## Aim of the task
Up to and including the line containing "Click the price", please reproduce the lines of the listing below, starting from the top.

## Data
★ ★ ★
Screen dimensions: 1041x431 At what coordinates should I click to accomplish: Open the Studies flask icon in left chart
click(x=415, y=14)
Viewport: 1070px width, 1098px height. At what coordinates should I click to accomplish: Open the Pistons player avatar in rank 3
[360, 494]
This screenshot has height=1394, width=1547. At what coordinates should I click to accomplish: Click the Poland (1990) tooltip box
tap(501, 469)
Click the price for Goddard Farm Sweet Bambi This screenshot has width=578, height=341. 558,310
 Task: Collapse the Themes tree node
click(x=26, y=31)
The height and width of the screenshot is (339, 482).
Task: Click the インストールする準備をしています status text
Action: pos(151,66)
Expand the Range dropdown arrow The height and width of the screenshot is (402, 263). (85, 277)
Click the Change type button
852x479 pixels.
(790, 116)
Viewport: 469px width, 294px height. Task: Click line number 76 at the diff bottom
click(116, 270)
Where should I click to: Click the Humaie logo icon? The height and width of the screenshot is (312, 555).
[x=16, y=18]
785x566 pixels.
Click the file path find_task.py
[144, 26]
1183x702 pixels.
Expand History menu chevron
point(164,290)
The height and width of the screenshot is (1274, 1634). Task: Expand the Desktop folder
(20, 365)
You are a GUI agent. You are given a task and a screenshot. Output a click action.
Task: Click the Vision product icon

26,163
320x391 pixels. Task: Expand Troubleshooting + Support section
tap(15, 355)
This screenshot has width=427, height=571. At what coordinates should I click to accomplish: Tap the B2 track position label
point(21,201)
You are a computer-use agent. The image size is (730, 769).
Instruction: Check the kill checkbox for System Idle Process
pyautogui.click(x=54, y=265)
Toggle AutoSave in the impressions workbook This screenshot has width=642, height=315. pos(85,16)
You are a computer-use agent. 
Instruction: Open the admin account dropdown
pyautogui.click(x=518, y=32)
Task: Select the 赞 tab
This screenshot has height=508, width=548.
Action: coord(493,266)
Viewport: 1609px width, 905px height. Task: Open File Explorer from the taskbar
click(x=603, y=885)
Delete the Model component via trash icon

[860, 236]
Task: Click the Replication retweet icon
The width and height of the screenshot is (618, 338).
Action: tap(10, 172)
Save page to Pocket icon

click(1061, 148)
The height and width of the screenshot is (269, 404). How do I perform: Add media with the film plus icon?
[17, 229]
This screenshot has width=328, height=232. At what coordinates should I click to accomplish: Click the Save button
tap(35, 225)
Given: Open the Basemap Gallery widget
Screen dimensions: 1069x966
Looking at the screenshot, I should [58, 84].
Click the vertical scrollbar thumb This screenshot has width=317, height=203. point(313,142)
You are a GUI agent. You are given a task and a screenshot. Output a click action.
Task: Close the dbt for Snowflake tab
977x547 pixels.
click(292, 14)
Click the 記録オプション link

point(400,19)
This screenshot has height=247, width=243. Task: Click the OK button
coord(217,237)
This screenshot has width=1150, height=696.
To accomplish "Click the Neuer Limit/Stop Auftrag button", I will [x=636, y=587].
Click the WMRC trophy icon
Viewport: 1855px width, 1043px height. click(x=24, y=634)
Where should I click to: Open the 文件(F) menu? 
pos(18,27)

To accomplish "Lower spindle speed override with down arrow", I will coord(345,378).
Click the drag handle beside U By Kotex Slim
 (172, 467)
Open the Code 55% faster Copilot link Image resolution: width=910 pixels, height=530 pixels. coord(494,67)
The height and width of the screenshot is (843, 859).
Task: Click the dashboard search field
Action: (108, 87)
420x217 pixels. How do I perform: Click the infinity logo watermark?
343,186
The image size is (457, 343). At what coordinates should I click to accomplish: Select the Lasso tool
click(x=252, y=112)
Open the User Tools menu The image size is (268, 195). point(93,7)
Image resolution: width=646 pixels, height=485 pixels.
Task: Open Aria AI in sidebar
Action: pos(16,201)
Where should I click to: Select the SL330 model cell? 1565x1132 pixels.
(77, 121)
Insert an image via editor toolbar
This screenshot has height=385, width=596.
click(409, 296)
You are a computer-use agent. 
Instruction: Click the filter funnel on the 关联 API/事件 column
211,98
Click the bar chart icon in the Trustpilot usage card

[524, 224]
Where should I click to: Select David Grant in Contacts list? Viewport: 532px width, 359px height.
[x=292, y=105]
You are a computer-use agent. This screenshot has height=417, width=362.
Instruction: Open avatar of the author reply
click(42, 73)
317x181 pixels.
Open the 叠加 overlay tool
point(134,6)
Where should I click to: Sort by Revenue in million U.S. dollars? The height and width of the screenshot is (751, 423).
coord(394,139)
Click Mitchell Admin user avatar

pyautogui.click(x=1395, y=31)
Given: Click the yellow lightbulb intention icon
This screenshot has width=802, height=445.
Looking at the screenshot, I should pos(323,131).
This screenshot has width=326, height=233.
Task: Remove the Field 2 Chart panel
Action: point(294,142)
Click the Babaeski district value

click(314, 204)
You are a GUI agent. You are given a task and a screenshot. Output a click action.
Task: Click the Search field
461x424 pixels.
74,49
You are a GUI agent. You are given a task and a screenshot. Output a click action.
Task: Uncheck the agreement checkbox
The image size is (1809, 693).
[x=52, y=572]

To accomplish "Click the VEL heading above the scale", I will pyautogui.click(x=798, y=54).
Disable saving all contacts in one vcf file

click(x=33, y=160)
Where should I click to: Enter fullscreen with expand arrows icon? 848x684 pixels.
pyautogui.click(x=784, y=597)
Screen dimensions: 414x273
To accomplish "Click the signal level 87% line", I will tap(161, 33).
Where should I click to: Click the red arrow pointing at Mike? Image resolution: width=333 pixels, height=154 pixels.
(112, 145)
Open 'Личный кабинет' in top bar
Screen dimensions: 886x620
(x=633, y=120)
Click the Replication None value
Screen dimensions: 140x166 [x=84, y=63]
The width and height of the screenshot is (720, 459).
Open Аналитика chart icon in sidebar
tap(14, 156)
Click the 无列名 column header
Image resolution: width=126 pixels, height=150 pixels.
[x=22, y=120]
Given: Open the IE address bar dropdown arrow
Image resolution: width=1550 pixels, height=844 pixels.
★ ★ ★
## Output of the task
Screen dimensions: 1041x431 At what coordinates should I click to accomplish: Open the Studies flask icon in left chart
click(x=415, y=14)
Viewport: 1070px width, 1098px height. At what coordinates should I click to accomplish: Open the Pistons player avatar in rank 3
[360, 494]
This screenshot has height=1394, width=1547. At what coordinates should I click to accomplish: Click the Poland (1990) tooltip box
tap(501, 469)
Click the price for Goddard Farm Sweet Bambi This screenshot has width=578, height=341. 558,310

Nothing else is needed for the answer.